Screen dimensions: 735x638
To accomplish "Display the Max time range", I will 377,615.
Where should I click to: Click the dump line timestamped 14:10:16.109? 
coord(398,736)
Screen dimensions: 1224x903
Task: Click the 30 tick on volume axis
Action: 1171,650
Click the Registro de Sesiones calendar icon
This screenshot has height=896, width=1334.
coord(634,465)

- _Assignment_:
Repeat all of the data exactly as given.

- _Your solution_:
Screen dimensions: 735x638
To accomplish "Display the Max time range", I will 377,615.
Where should I click to: Click the dump line timestamped 14:10:16.109? 
coord(398,736)
Screen dimensions: 1224x903
Task: Click the 30 tick on volume axis
Action: 1171,650
Click the Registro de Sesiones calendar icon
This screenshot has height=896, width=1334.
coord(634,465)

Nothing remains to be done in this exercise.